● Passage:
Segment Open
Prince Igor and Violet, Dowager Countess of Grantham:

Igor: If Irina were dead, I would as you to run away with me now.
Violet: You can't run away when there's no one left to run away from.

Prince Igor:

Igor: You think to be unhappy in a marriage is ill-bred.

Violet, Dowager Countess of Grantham, and Isobel:

Violet: I do apologize.
Isobel: Oh, don't. I'm enjoying it immensely.
Violet: That's what I was afraid of.

Hairdresser:

Hairdresser: At least she can carry off [the bob]. Most of them look like bald monkeys.

Dr. Clarkson:

Dr. Clarkson: Harsh reality is better than false hope.

Mary and Violet, Dowager Countess of Grantham:

Mary: Granny, what do you think?
Violet: Oh, it is you. I thought it was a man wearing your clothes.

Robert and Violet, Dowager Countess of Grantham:

Robert: Maybe it would be good for [Edith] to have a bit of time on her own to think.
Violet: All this endless thinking. It's very overrated. I blame the war. Before 1914, nobody thought about anything at all.

Mabel:

Mabel: Why turn up looking like a cross between a Vogue fashion plate and a case of dynamite?

Charles and Mary:

Charles: You might have allowed [Mabel] to be the first woman.
Mary: Nonsense. I don't believe in letting people win.
Charles: Even if it's in your own interest.

Violet, Dowager Countess of Grantham, and Rosamund:

Violet: We have to tell Cora.
Rosamund: Well isn't that rather a betrayal?
Violet: If anything happens to Edith and Cora learns later we knew all along, she would never forgive us. And I wouldn't blame her. You see, as a mother, it is her right.
Rosamund: But you don't plan to tell Robert. He is Edith's father.
Violet: He's a man. Men don't have rights.

Mary:

Mary: Why the song and dance? Edith's gone away. So what?

Violet, Dowager Countess of Grantham:

Violet: When I say we need some air, we need some air.

Violet, Dowager Countess of Grantham:

Violet (to Mary): My dear, a lack of compassion can be as vulgar as an excess of tears.

Sir Richard and Violet, Dowager Countess of Grantham, and …:

Sir Richard: I'll be leaving in the morning Lady Grantham. I doubt we will be seeing each other again.
Lady Violet: Do you Promise?

Violet, Dowager Countess of Grantham, and …:

Violet: Don't proclaim your intransigence as if it were a virtue.

Violet, Dowager Countess of Grantham, and Lord Sinderby:

Violet: Is it a long list, Lord Sinderby? The things you disapprove of?
Sinderby: No, as long as I can steer clear of card sharps and undercooked fish.

Violet, Dowager Countess of Grantham:

Violet: Love is a far more dangerous motive than dislike.
Segment Closed
● Given data:
Segment Open
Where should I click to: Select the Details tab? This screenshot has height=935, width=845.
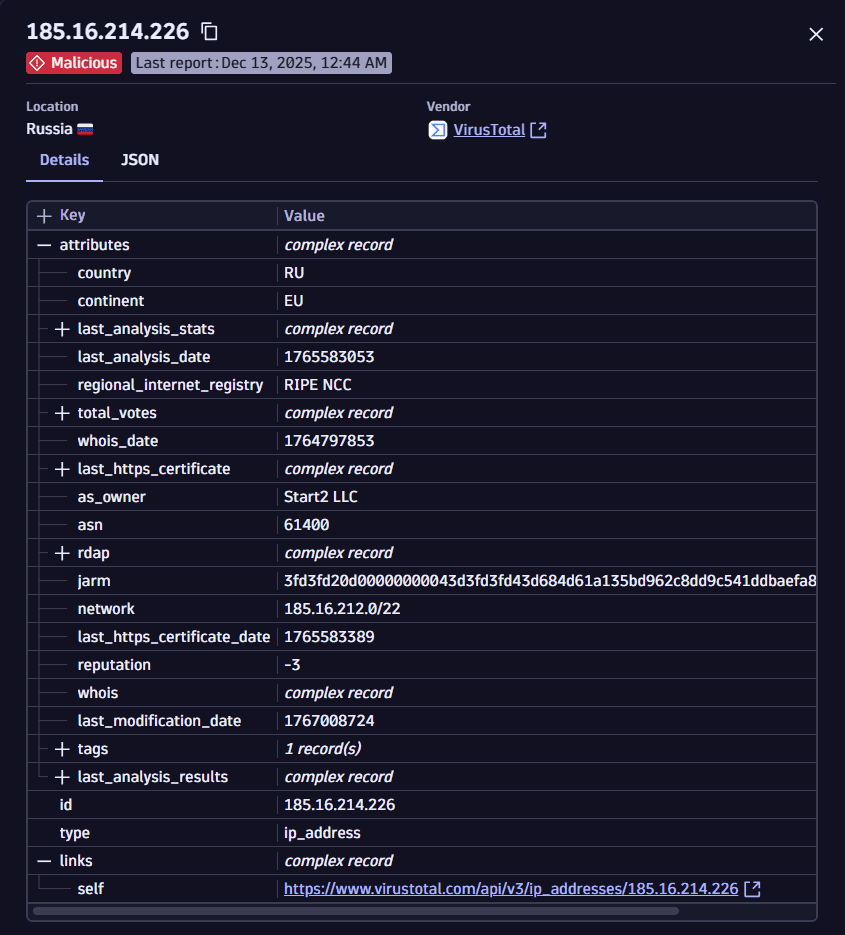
Segment Closed
● Directions:
- 1) Write out the collection of quotations word for word, starting at "Lady Violet: Do" and ending at "you disapprove of?".
- 2) Extend the collection of quotations beyond its final entry, keeping its pattern of speaker headings followed by attributed lines.

● Results for the exercise:
- 1)
Lady Violet: Do you Promise?

Violet, Dowager Countess of Grantham, and …:

Violet: Don't proclaim your intransigence as if it were a virtue.

Violet, Dowager Countess of Grantham, and Lord Sinderby:

Violet: Is it a long list, Lord Sinderby? The things you disapprove of?

- 2)
Barrow and Miss Denker:

Barrow: Why are you bullying him, Miss Denker? Can't you pick on someone your own age?
Denker: He'll have fun when he gets there.
Barrow: Maybe, but I suspect you're a bad influence all the same.
Denker: Then I suspect we have something in common, Mr. Barrow.
Barrow: Cheeky!

Mary and Tom:

Mary: It's a dagger in my heart. I don't know what I'll do without you.
Tom: Did you ever think you'd say that when I drove you to your fittings with Madame Swan in Rippon?

Mrs. Hughes and Denker:

Mrs. Hughes: And in front of the maids too!
Denker: Well who gives a tinker's cuss about the maids?

Susan and Violet, Dowager Countess of Grantham:

Susan: I don't believe it. Is that it? Am I just expected to be a good loser?
Violet: It's too late for that, my dear, far too late.

Denker and Anna:

Denker: I don't think it's right to put on a wedding dress when it's only a blessing.
Anna: Well, she won't wear a veil.

Mrs. Hughes:

Mrs. Hughes: You should know, Andy, that you take your life in your hands if you throw in your lot with [Barrow and Denker].

Robert and Edith:

Robert: Look, it's Tony and Mary. They make a handsome couple.
Edith: Give it up, papa. It's a pipe dream.

Susan and Rose:

Susan: Whatever I said or did was done from love.
Rose: I'm afraid we must have different definitions of the word.

Lady Anville and Cora:

Lady Anville: I do feel for you. It must be very trying but I so admire you for putting on a good face.
Cora: I wonder if you remember that my father was Jewish.
Lady Anville: Oh. I'm afraid I, that is, how interesting.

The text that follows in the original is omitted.